Just about every client I have ever had complains about the amount of time their organization devotes to meetings. Everyone wishes effective meetings were part of their daily work culture. It seems a universal gripe that organizations spend too much time in meetings. I even have a client who began a series of meetings about meetings! And while it is easy to eye-roll this, I actually applaud this organization for the proactive step they took to ensure that time spent in meetings was productive time.
Why Don’t We Have Effective Meetings?
People don’t run effective meetings because they simply don’t know how. We know enough to suspect when a meeting might be necessary but it is more challenging to know how to structure a meeting for a specific need, know who needs to be around the table and keep discussion moving in a productive direction.
How To Have Effective Meetings
The first step toward having effective meetings is be mindful about them. Simply scheduling a meeting doesn’t ensure you will accomplish what you need to accomplish. What is the objective. Is a meeting the best way to accomplish this?
- If a meeting is the best way to accomplish this, determine who needs to be there to ensure that this objective is met.
- Ask participants for agenda items about a week before the meeting
- Finally, draw up a draft agenda and circulate it. Be sure to share the objective and any additional reading material to participants in advance of the meeting.
Effective Meetings Come in Many Forms
Choose the most effective format for your meeting. Maybe you need a brief check in so remaining standing is the best format. Perhaps you need a traditional hour-long sit-down at a conference table. Maybe you need to schedule a half-day or full-day retreat to accomplish what you need to do. Or perhaps it makes sense to take a 45 minute or hour long walk to run the most effective meeting.
Inc. recently published an article advocating for more variety in the length of time we schedule meetings for. Just because your calendar software defaults at an hour doesn’t mean every meeting has to be that length. Consider the following guidelines:
- 10-15 minutes for brief check-ins and updates.

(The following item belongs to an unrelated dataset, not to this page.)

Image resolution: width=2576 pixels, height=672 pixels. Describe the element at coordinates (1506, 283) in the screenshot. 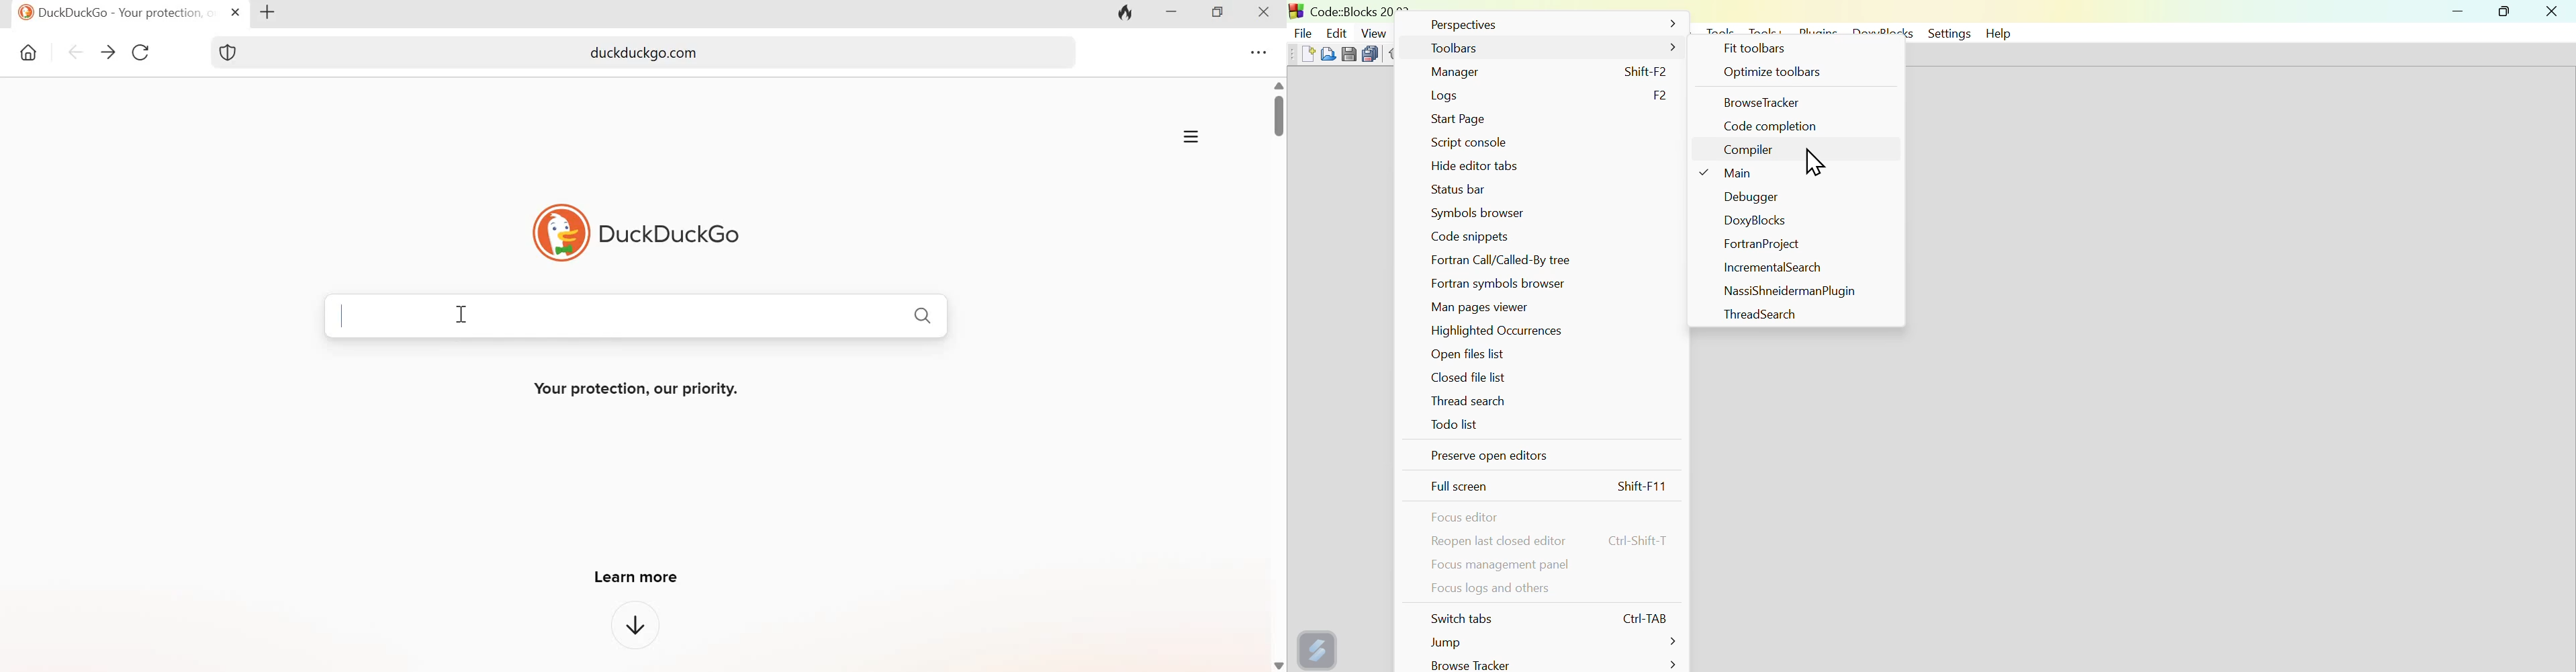

I see `Fortran symbols browser` at that location.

- 15-30 minutes for one-on-one meetings with colleagues and reports.
- 50 minutes for standard meetings addressing multiple issues or topics.
- 90 minutes for problem solving sessions like brainstorming.
Running Effective Meetings
Meetings are most effective when you stick to the agenda. It’s advisable to include a rough time estimate for each agenda item to stay on track. If someone brings up something off topic, use a “parking lot” to record the idea. A parking lot is simply a place to record ideas that are important but not up for discussion at that particular meeting. People who run effective meetings don’t take meeting time to discuss items off topic.
Effective meetings also have someone taking notes. Usually note-taker is not the facilitator. The notes should be distributed to participants after the meeting with a list of follow up activities, due dates and people who are responsible for follow up. This keeps the work moving forward.
How To Enable Effective Meetings
There is a great Ted talk on creating a culture of effective meetings, in which the speaker talks about MAS or Meeting Acceptance Syndrome–this is the condition that makes us mindlessly accept a meeting without knowing what will be discussed and if we are an appropriate addition to the discussion. If someone invites you to a meeting but has not shared an objective or agenda, question them about the purpose of the meeting. We can all take back our time from ineffective meetings by modeling and encourage effective meeting behavior for our colleagues.
Effective meetings are within our power! What will you do today to ensure meetings are more effective?